SELECTED EXCERPT:
A unique cloud configuration

BCE decided to upgrade from Dynamics AX 2012 to Dynamics 365 Finance, starting the process in 2021 and sending the new system live early 2022. But instead of migrating its complex on-premise system straight to the cloud, the organisation embarked on a major reimplementation project.

“We went right back to the bones of what the system could do and how we could configure it to meet all the needs of BCE,” Edwards-Williams explains.

“Our schools all have very different profiles. We’ve got very tiny schools and outback schools that don’t have many students, right up to large schools that have 150 staff and are very complex, almost running as businesses on their own.”

Williams says BCE needed to ensure that its new cloud-based software-as-a-service solution was big enough and scalable enough to manage this level of complexity.

“The way that we needed to set up Dynamics 365 is quite unique to other systems in organisations in terms of financial delegation and management,” she explains. “We required proper fiscal oversight on a per-school basis. It meant that we had to set up individual instances of Dynamics 365 for every single one of our schools, as well as for us as an office.”

Supportive partners accelerate deployment

Guided by Microsoft partner Empired and Microsoft’s FastTrack advisory service, BCE deployed its new finance and operations system across 177 entities in just eight months.

“I can’t speak highly enough of the support that FastTrack provided as we carried out this project,” Edwards-Williams says. “We were able to easily tap in and get advice on moving forward and getting rid of blockers along the way.

“And the team at Empired are high-quality people. They were a perfect cultural fit for us and were crucial to helping our team achieve what they did.”

BCE also used other Microsoft technologies to ensure a smooth deployment. These included Microsoft Teams, which enabled the organisation’s IT team to work in separate locations and minimise the risk of a COVID-19 outbreak, and Azure DevOps.

“DevOps was a fantastic tool for transparency across everything happening on that project – when things were happening and who was responsible,” Edwards-Williams says.

Ensuring data quality and consistency

The revamped finance and operations system has already delivered several benefits.

“The project has helped us tidy up business practices and processes across the organisation, and the system’s user-friendliness is coming to fruition,” Edwards-Williams says. “People are enjoying the new experience of the system. It’s got a much nicer and more modern-looking user interface.”

THE DATA:
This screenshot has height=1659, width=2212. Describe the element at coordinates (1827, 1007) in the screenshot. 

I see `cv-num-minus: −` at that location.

TASK BRIEF: Write what comes next in the account of BCE's move to Dynamics 365, starting after its last sentence. The listing is separate material and has no connection to the BCE text.

TASK OUTPUT:
The cloud-based solution has also enabled BCE to standardise processes across each school, big and small. As a result, the organisation has noticed a significant improvement in the quality of its data, which is now being fed into Microsoft PowerBI.

“That quality and consistency is becoming evident in our reporting and insights.” Edwards-Williams says. “We’re comparing apples with apples, whereas previously all schools were doing different things, requiring a lot of manual manipulation by our finance team to try and pull reporting in.”

Moving to the cloud has reduced business risk for BCE, with its on-premise system no longer under threat from natural disasters such as floods and bushfires.

Lisa Camus, Portfolio Manager at BCE, says the solution has also improved employee productivity by giving staff a more flexible and secure work environment.

“Knowing that we’ve got a whole gamut of things to keep our system secure and that the onus isn’t just on our organisation is a real benefit,” she says.

“When we think about the diversity of our workplace now, and when we’ve had COVID and had to go into lockdown, the ability for people to use their own devices and how we manage that is easier with a cloud-based product and a secure product that’s looked after by a big organisation like Microsoft.”

BCE is already looking to add new modules and functions to its cloud-based system, including purchase orders and customer relationship management.

“We have that core foundation now where we know what the process is, which is going to make it so much easier to scale out,” Williams says. “That core foundation is going to pay dividends not just now, but for all the future work that we now want to engage in over the next few years.”